Now if a very kind person were to come in there and tell the librarian, oh, this book belongs to the such-and-so school, the librarian would probably calm down, especially if said person were to suggest how the book could be returned or what else to do with it, like put it in the lost-and-found.
And that tells you what your approach will need to be. Show the mule each and every little thing you want it to do, and you will be amazed at how quickly they pick up on it and succeed at it. And once the mule is sure that he's doing exactly what you want, that mule will do exactly that same thing every time the same situation arises.
But if you get impatient and try to make the mule hurry up, or you confront him with a situation he hasn't seen before, then he will buck your ass off quicker and more expertly than any horse on the planet.
And yes, they do generalize. So in other words: show your new mule every toy you can think of, every situation you can artificially construct including noises and lights and wierd stuff blowing or whatever else, recognizing that what you set up in the pen or the arena is a proxy for what may be encountered on real trailrides, and know that all the preparation you provide will make your mule both smarter and calmer in all circumstances.
And the other thing is, be sure to have your ear out....both donkeys and mules are close to being able to talk, no kidding. Watch what they're watching -- just as they watch your every more also. A mule will often tell you where he wants you to look by looking that way and then looking at you to see if you saw where he was looking.

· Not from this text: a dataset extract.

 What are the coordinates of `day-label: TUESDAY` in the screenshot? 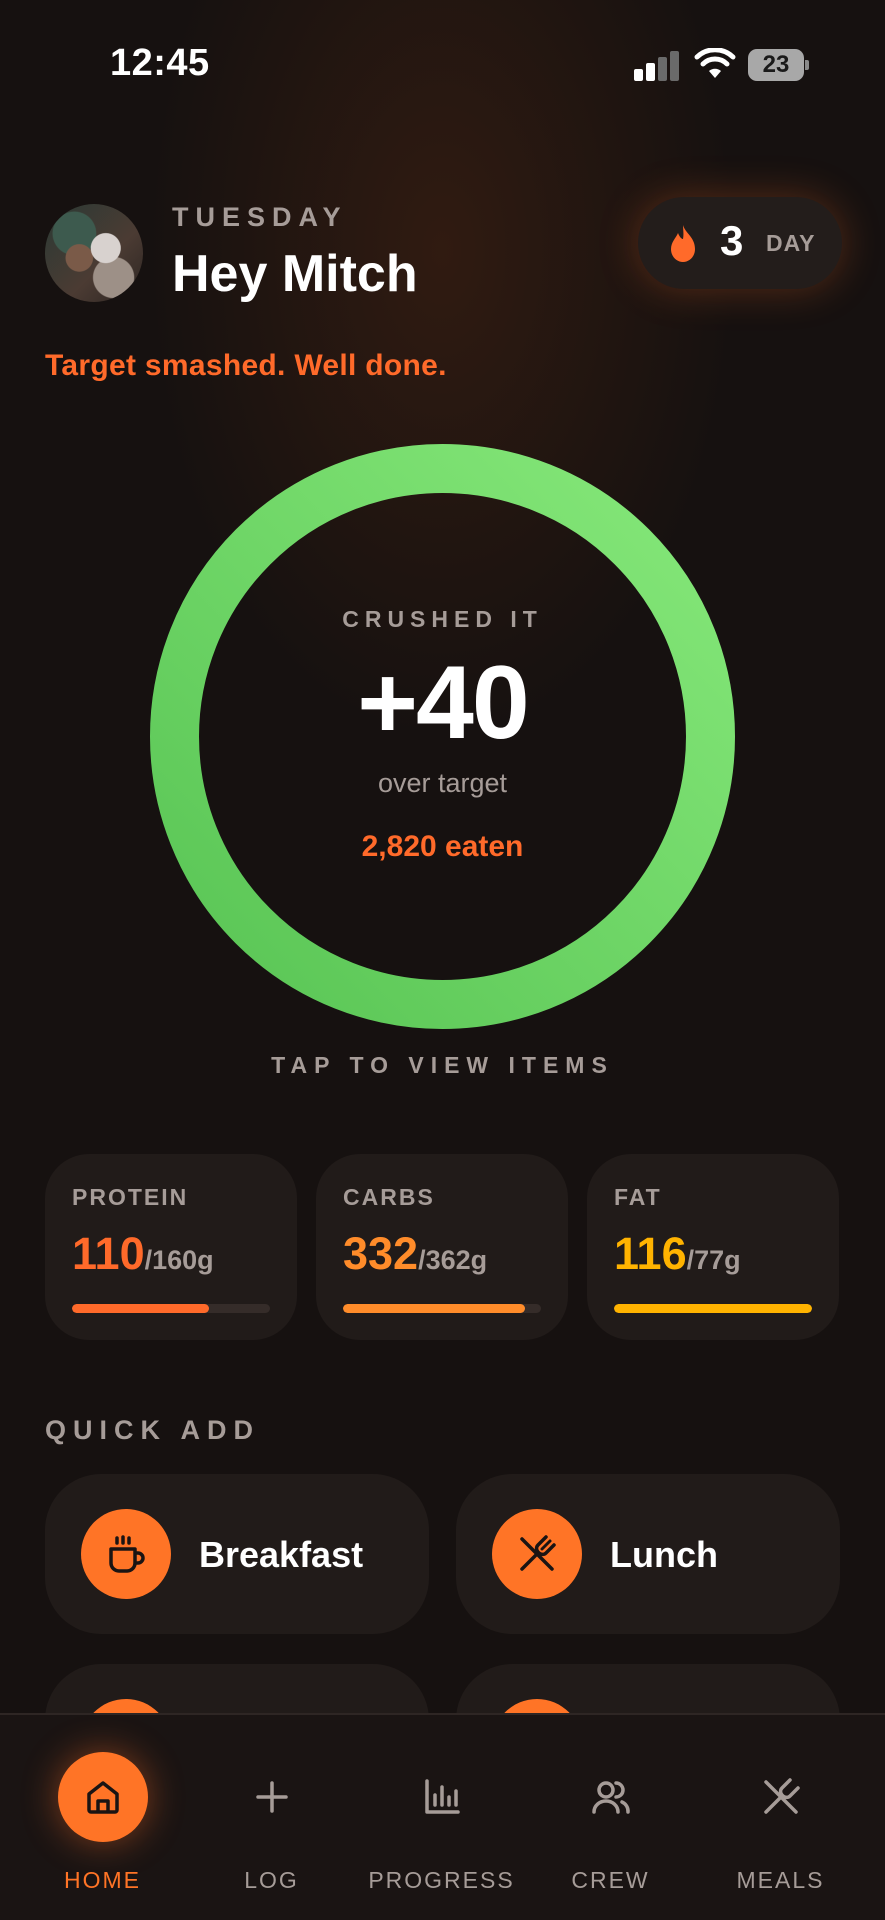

Good luck and have fun....if you have trouble finding a saddle that fits, write in to say so because that's sometimes problematic these days, when so many saddles are meant to fit animals with broader back and broader shoulders than mules tend to have.
And remember this other saying of Tom's: "A mule and a horse are the same, except the mule is more so." Cheers -- Dr. Deb
|oooo I'm so excited! This is kinda my thinking - she'll ask me to up my horsemanship because I certainly won't be bullying her into any of it (on the "stubborn" mule).

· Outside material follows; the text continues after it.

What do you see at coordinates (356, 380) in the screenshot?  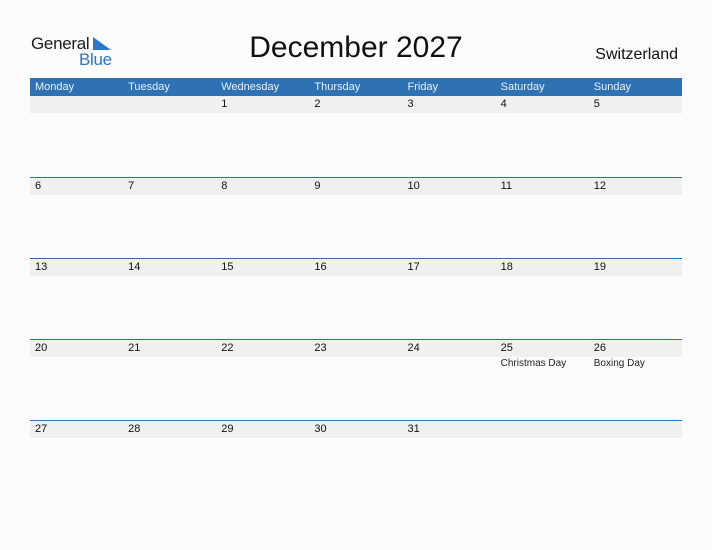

I kinda like that they'll set boundaries. She can probably teach me a thing or two (understatement).
And thanks for replying, maybe we can turn this into a bit of a repository for others who might come looking for mule goodness later.
I love everything in your reply and particularly "But if you get impatient and try to make the mule hurry up, or you confront him with a situation he hasn't seen before, then he will buck your ass off quicker and more expertly than any horse on the planet."
My plan is to eventually ride the old mountain bridleways between Glenorchy and Queenstown, so pack up and go wild for about a week at a time.
So far "Nellie" (6mo) is showing up beautifully. She seems to jump but stop if she gets a fright, happily holds feet up, largely very respectful of personal space, and I absolutely hear you on them talking. She's very expressive, and I liken her voice to be as clear as my old old boy who I've known for 25 years. The breeders have done an absolutely beautiful job with her.
So far we are trying around 10-15 minutes of something each day (or most) and/or some time hanging out in the paddock.
I won't be planning on any kind of backing until 5yo so we've got a nice long stretch to do all sorts of things and maybe get out on the trails with a few other horses for a walk-along.
Be prepared for mule tricks posts as I may need some friends to share the my #MuleJoy with!!
Thanks Dr Deb, I'll keep working on the network.